### YOUR OBJECTIVE
Output the lines from the one containing "Viewport: 580px width, 380px" up to and including the one containing "pos(57,357)" as a Markdown table with columns Row and Line, leaving out blank lines.

### PROVIDED ENTRIES
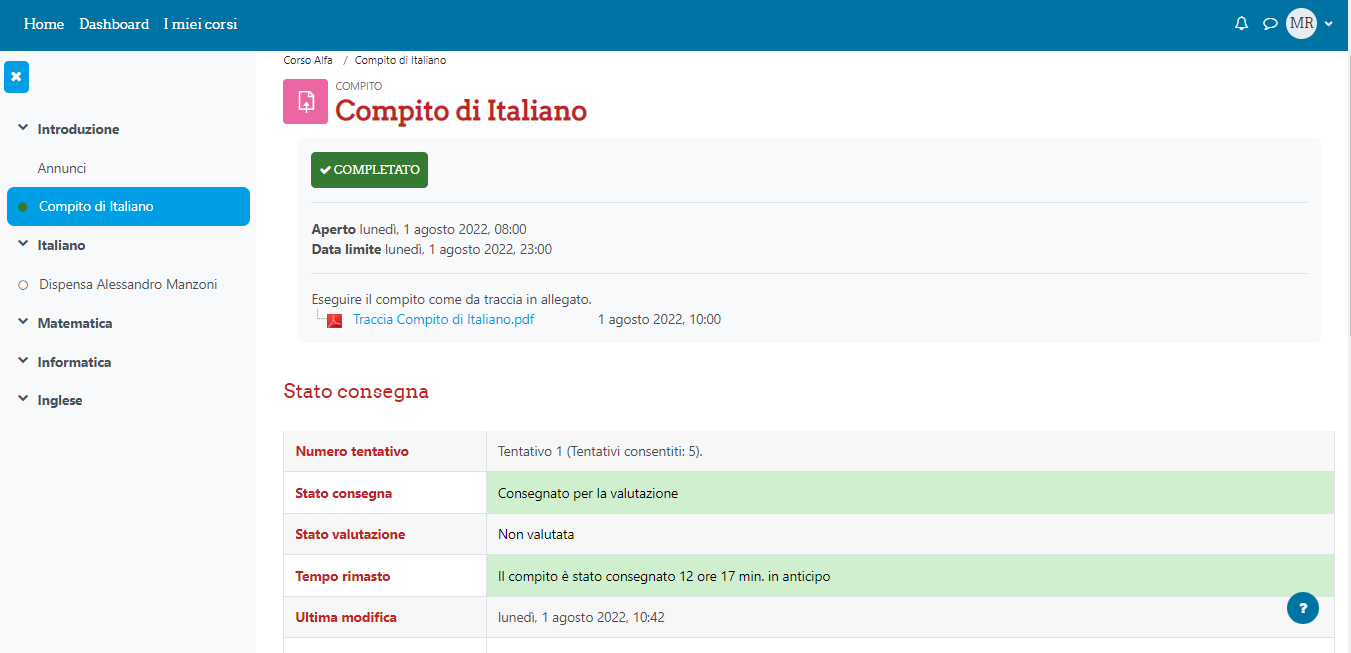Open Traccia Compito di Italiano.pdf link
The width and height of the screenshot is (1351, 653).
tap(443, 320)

* * *

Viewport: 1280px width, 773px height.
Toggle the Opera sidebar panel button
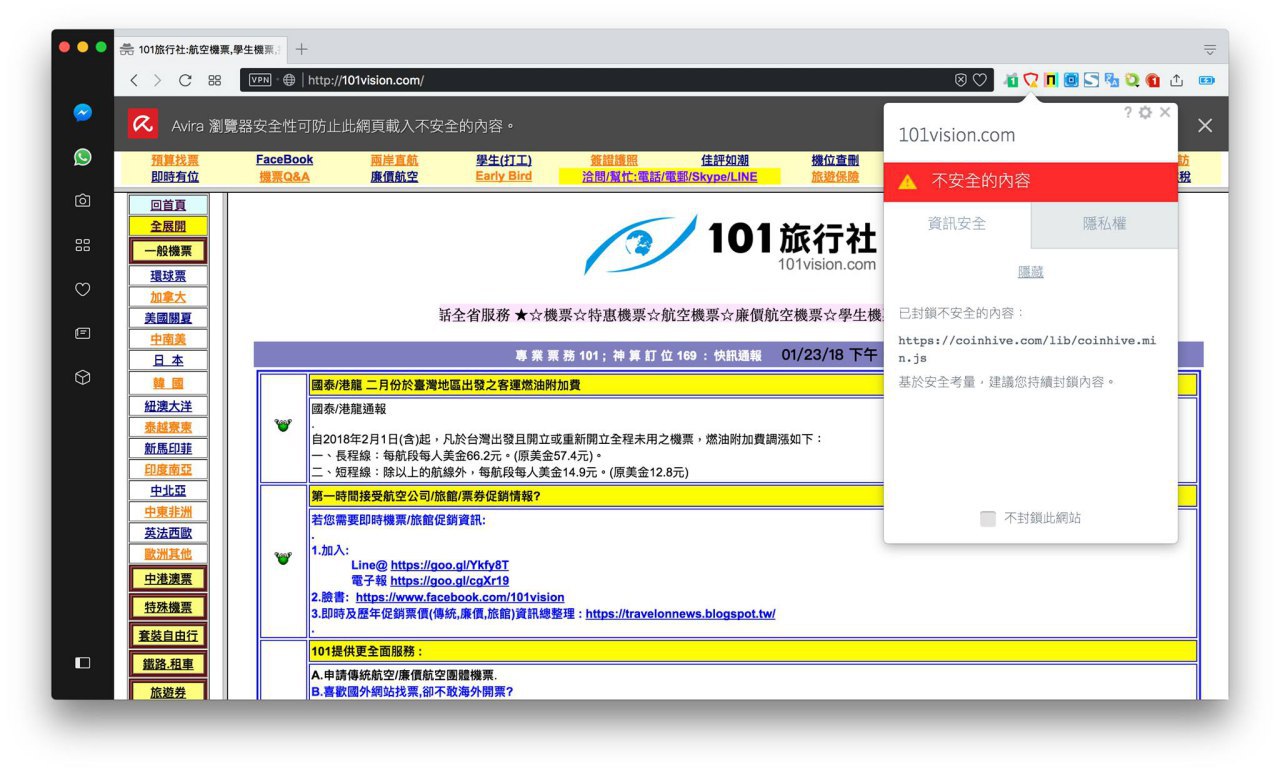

* * *

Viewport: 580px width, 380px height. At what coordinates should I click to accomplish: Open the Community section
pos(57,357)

### SOLVED EXERCISE
| Row | Line |
|---|---|
| 1 | Viewport: 580px width, 380px height. At what coordinates should I click to accomplish: Open the Community section |
| 2 | pos(57,357) |